----- Listing
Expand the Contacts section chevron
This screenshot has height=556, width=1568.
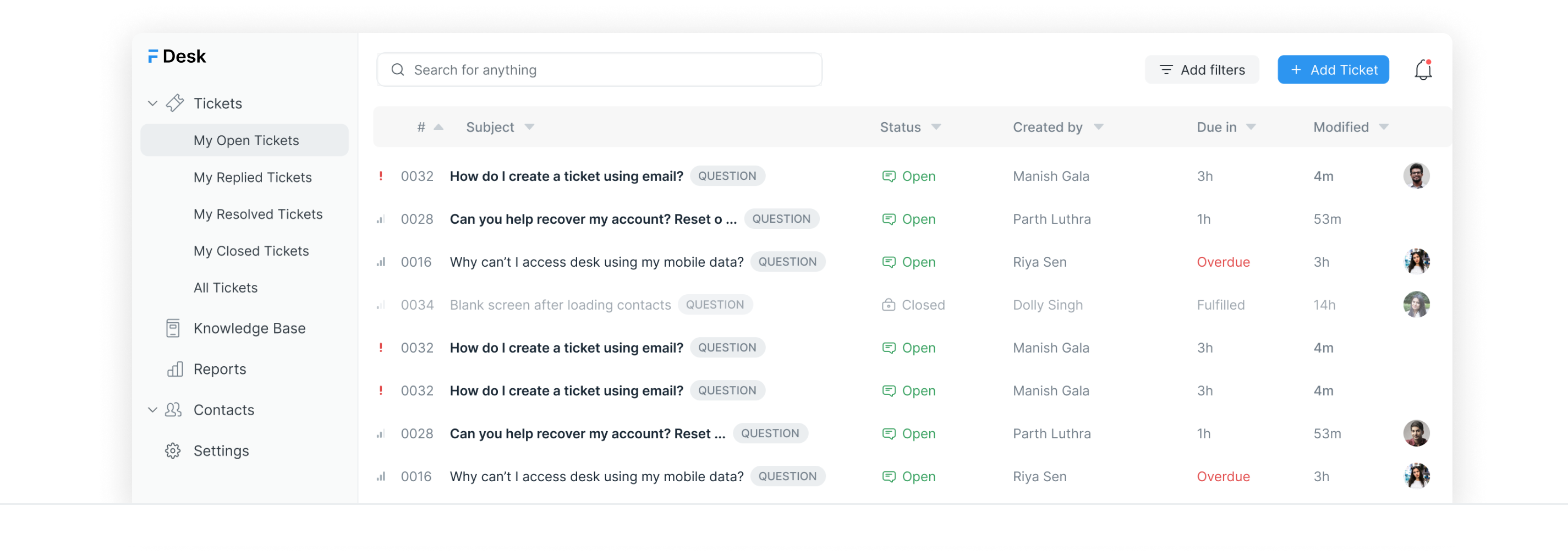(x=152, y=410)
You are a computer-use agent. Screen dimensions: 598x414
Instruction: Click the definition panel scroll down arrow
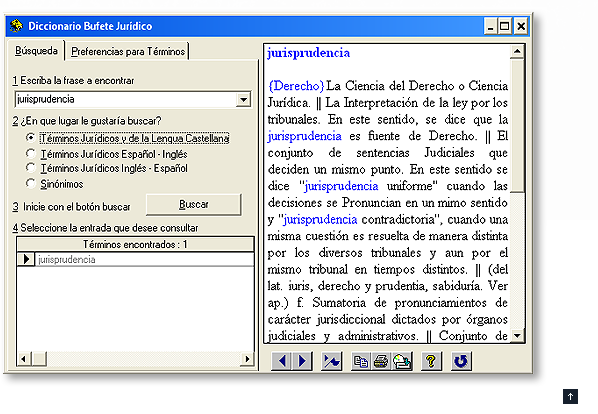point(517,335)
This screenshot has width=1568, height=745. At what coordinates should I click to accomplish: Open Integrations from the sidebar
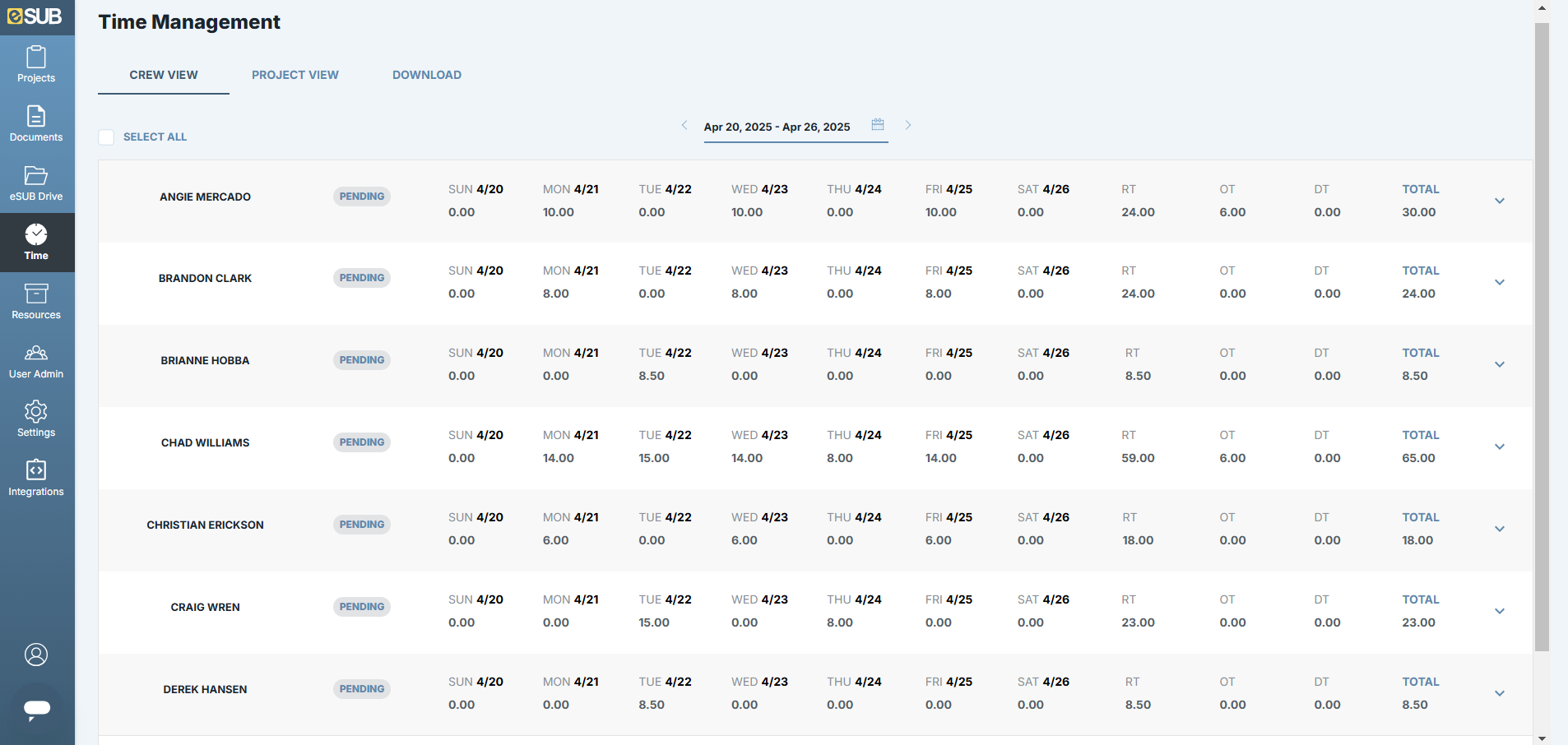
----------
* [Stated problem] Gather every line of the records above that contains the word "This". Case counts, so match only that capitalization.

* [Final answer]
This screenshot has height=556, width=1568.
This screenshot has width=1568, height=745. At what coordinates should I click to accomplish: Open Integrations from the sidebar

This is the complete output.